● PROBLEMA CURTO 1: Por favor, reescreva as linhas que aparecem depois do texto, começando na linha com "The image size is (2576, 1366)." e seguindo até a linha com "pos(345,18)". Troque "GUI agent" por "UI agent" e mantenha todo o resto inalterado.
··· TRECHO PARA LEITURA
Alberto Pinto
Nogueira* – Público, opinião
Crime é o
comportamento humano que uma lei anterior à sua prática declarou passível de
uma pena.
Falo como jurista
módico que fui e nem é preciso ser um emérito catedrático para entender que é,
pura e simplesmente, criminoso o que a União Europeia (UE) tem submetido
alguns dos seus estados. Não apenas politicamente, mas também no sentido
restrito: crime, facto que cabe no que as leis penais desenham como matéria
criminal.
O que agora a UE, o
Fundo Monetário Internacional e o Banco Central Europeu impuseram a uma pequena
ilha do Mediterrâneo – Chipre – constitui um acto criminoso que se chama furto,
se não até um roubo. Ou abuso de confiança.
Angela Merkel, nova
imperatriz da Europa, esqueceu – se alguma vez teve presente – não só os
trágicos acontecimentos da Segunda Guerra como ainda os ensinamentos que o
também seu compatriota, escritor e filósofo, Thomas Mann, no seu discurso de
1953, em Hamburgo, transmitiu: “…os alemães não devem voltar nunca mais a
aspirar a uma Europa alemã…”. E, num ápice, lateralizou, que lhe convém, o
acordo de Londres de 1953.
Nessa altura, 26
países (Grécia, Espanha, Itália, Irlanda e os restantes) perdoaram a dívida de
milhões de dólares à Alemanha, permitiram-lhe longos prazos de amortização,
condicionaram o pagamento das prestações à sua capacidade financeira, sendo
que, e apesar disso, por várias vezes, a Alemanha não cumpriu o acordado. E as
razões de uma dívida monstruosa como era a da Alemanha, não vinha de má gestão,
de más políticas, mas antes de uma guerra devastadora que dizimou milhões de
seres humanos. Há, apesar de tudo, um grande distanciamento.
O ano de 1953 não
se perdeu, propriamente, nos confins da História ou nos primórdios da
Humanidade. Está ainda ali na porta de trás do nosso tempo e do de Angela
Merkel, que entende que a Europa é dela porque a herdou, comprou e, para tirar
dúvidas, a conquistou. Como o outro diria!
E, já que assim
supõe, impôs aos “parceiros” da eurolândia que se subordinasse o resgate
financeiro de Chipre à cobrança de uma taxa de 6,75% aos depósitos bancários
inferiores a 100.000 euros e de 9,99% aos que ficarem acima de tal patamar.
······
● PROBLEMA CURTO 2: Liste as entidades que, segundo o artigo de opinião acima, impuseram uma medida a Chipre.
··· DADOS DE ENTRADA
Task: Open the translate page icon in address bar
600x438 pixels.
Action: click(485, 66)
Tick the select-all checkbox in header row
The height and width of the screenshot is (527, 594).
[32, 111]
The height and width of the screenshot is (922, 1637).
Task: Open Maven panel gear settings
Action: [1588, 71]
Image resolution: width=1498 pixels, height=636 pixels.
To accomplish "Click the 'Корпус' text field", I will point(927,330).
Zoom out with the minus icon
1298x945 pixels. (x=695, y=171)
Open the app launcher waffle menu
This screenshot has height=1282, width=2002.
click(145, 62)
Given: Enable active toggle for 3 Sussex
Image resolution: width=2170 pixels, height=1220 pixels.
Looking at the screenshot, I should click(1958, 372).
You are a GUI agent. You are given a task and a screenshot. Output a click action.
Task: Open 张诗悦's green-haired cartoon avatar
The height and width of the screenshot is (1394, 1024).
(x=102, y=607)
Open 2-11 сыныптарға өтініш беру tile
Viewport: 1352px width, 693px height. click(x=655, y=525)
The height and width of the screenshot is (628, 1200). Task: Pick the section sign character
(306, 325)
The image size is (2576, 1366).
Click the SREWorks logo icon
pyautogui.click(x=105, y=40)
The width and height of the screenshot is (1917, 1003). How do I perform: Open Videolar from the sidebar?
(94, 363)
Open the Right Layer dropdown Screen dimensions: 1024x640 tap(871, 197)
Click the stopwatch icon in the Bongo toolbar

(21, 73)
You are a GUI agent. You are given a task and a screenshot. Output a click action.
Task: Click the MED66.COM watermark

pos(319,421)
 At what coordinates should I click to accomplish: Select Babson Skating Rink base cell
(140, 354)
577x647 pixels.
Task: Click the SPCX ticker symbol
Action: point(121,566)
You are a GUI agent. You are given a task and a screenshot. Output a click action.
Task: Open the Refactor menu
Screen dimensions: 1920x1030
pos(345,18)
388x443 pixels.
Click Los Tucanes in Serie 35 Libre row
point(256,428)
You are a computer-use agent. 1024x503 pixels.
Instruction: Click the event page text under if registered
······
● RESPOSTA FINAL 1:
The image size is (2576, 1366).
Click the SREWorks logo icon
pyautogui.click(x=105, y=40)
The width and height of the screenshot is (1917, 1003). How do I perform: Open Videolar from the sidebar?
(94, 363)
Open the Right Layer dropdown Screen dimensions: 1024x640 tap(871, 197)
Click the stopwatch icon in the Bongo toolbar

(21, 73)
You are a UI agent. You are given a task and a screenshot. Output a click action.
Task: Click the MED66.COM watermark

pos(319,421)
 At what coordinates should I click to accomplish: Select Babson Skating Rink base cell
(140, 354)
577x647 pixels.
Task: Click the SPCX ticker symbol
Action: point(121,566)
You are a UI agent. You are given a task and a screenshot. Output a click action.
Task: Open the Refactor menu
Screen dimensions: 1920x1030
pos(345,18)

● RESPOSTA FINAL 2:
- União Europeia (UE)
- Fundo Monetário Internacional
- Banco Central Europeu